In this chapter, we will explore the statistical technique known as Analysis of Variance (ANOVA), a tool that assists in evaluating differences among multiple groups. ANOVA is a systematic approach to determine whether observed differences between group means are statistically significant or if they could be attributed to random chance.

## Functional Explanation:
Consider a scenario with several groups, each subjected to different treatments or conditions. ANOVA comes into play by examining the variability present within each group's data. It achieves this by comparing the variance within each group to the variance observed between the groups. The primary question ANOVA addresses is: "Are the observed differences in means substantial enough to conclude that they are statistically significant, or could they have occurred by chance?"

## Statistical Significance:
In the toolkit of statistical methods, ANOVA holds a crucial role. Its utility lies in its ability to simultaneously account for the effects of multiple factors, making it a versatile analytical tool. By helping researchers discern whether the observed differences are likely to have real-world implications or are simply due to inherent variability, ANOVA guides decision-making based on experimental findings.

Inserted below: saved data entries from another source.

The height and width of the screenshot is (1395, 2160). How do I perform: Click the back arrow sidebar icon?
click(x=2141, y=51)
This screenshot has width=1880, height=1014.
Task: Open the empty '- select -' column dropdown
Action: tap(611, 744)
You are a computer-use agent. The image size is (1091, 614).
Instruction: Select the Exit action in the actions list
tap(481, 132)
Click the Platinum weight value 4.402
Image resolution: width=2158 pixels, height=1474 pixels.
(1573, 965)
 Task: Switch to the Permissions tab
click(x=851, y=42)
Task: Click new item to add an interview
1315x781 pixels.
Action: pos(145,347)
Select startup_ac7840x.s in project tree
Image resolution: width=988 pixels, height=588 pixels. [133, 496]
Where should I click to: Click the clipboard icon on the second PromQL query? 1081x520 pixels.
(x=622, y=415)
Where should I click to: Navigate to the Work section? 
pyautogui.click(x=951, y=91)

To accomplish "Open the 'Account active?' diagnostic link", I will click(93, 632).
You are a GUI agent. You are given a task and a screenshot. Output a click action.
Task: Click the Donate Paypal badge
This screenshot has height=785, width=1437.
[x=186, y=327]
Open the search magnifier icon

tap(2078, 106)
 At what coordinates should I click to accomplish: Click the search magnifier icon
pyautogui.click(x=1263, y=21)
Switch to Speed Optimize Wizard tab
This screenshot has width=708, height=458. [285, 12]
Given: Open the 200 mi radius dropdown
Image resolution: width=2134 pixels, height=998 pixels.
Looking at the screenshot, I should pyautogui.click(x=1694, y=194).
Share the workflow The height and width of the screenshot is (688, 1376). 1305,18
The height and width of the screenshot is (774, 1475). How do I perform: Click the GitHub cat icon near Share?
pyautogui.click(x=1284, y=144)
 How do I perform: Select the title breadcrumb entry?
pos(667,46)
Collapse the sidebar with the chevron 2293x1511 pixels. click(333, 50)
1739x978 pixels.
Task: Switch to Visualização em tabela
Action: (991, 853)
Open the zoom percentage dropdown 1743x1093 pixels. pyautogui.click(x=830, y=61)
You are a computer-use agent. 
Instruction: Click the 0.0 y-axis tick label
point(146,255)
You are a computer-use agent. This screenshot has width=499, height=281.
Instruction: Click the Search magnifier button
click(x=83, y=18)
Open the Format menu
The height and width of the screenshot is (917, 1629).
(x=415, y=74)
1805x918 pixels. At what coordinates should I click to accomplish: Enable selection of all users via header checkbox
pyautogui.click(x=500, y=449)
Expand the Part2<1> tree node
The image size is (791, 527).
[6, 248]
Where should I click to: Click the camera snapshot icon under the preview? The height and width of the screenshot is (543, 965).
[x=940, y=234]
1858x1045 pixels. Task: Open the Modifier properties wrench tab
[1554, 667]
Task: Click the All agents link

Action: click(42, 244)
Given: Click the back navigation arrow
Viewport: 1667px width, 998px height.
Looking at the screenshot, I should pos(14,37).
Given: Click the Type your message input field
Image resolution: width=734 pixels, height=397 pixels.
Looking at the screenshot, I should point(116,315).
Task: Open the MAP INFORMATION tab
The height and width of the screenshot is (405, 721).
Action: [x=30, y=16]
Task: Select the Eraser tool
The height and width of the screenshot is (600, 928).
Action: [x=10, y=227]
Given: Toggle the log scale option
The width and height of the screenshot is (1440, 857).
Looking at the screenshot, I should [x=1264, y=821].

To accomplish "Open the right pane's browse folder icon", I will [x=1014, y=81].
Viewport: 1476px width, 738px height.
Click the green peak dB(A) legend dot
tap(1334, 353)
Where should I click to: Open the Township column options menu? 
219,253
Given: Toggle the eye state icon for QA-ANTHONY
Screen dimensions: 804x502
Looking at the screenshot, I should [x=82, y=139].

Beyond its core functionality, ANOVA extends its usefulness to more complex experimental designs. It allows for the exploration of interactions among factors, which is valuable for revealing dependencies and uncovering nuanced relationships that might not be apparent through simpler analyses.

## Practical Considerations:
For those delving into ANOVA, adherence to certain assumptions is pivotal. Ideally, the data should demonstrate characteristics such as normality, homogeneity of variances, and independence, ensuring the robustness of the results. Armed with these methodological foundations, researchers can confidently navigate the ANOVA process.

To summarize, ANOVA is a pragmatic cornerstone in statistical analysis. Its ability to evaluate group differences and distinguish genuine disparities from random fluctuations makes it an indispensable tool for researchers seeking meaningful insights from their data. As you delve into ANOVA's mechanics, you will gain a deeper understanding that enhances your analytical prowess. So, researchers, embrace ANOVA's functionality, and let its systematic approach shed light on the nuances of group comparisons.

In [None]:
import pandas as pd
import numpy as np
from scipy.stats import f_oneway
from statsmodels.formula.api import ols
from statsmodels.stats.anova import anova_lm
import plotly.graph_objects as go
import matplotlib.pyplot as plt

np.random.seed(0)

# Create a function to generate datasets
def generate_dataset(treatment_effect, n_samples, baseline = 100, stdev = 20):

    treatments = ['A', 'B']
    data = []

    for _ in range(n_samples):
        treatment = np.random.choice(treatments)

        if treatment == 'A':
            score = np.random.normal(loc=baseline + treatment_effect, scale=stdev)
        else:
            score = np.random.normal(loc=baseline, scale=stdev)

        data.append({'Treatment': treatment,'Score': score})

    return pd.DataFrame(data)

# Create and analyze four datasets
datasets = []

sample_sizes = [10, 20, 50, 80, 100, 200, 300, 1000, 10000]
effects = [0, 1, 2, 4, 5, 10, 20, 50, 100]
stdev =20

max_sample = max(sample_sizes)

for effect in effects:
    datasets.append(generate_dataset(effect, max_sample, baseline=100, stdev=stdev))

p_values = []

for index, dataset in enumerate(datasets):
    print(index, effects[index])
    p_value_list = []
    for sample_size in sample_sizes:
        model = ols('Score ~ Treatment', data=dataset.head(sample_size)).fit()
        anova_table = anova_lm(model, typ=2)

        p_value_list.append(anova_table['PR(>F)']['Treatment'])  # Interaction p-value)

    p_values.append(p_value_list)


# Create a figure
fig = go.Figure()

# Add traces for each p_value_list
for index, p_value_list in enumerate(p_values):
    name = 'effect strength: ' + str(round(effects[index]/stdev, 3))
    fig.add_trace(go.Scatter(x=sample_sizes, y=p_value_list, mode='lines+markers', name=name))

# Set plot layout
fig.update_layout(
    title="P-Value Analysis for different effects and sample sizes",
    xaxis_title="Sample Sizes (log scale)",
    yaxis_title="P-Values",
    xaxis_type='log',  # Set x-axis to log scale
    showlegend=True
)

# Show the plot
fig.show()


0 0
1 1
2 2
3 4
4 5
5 10
6 20
7 50
8 100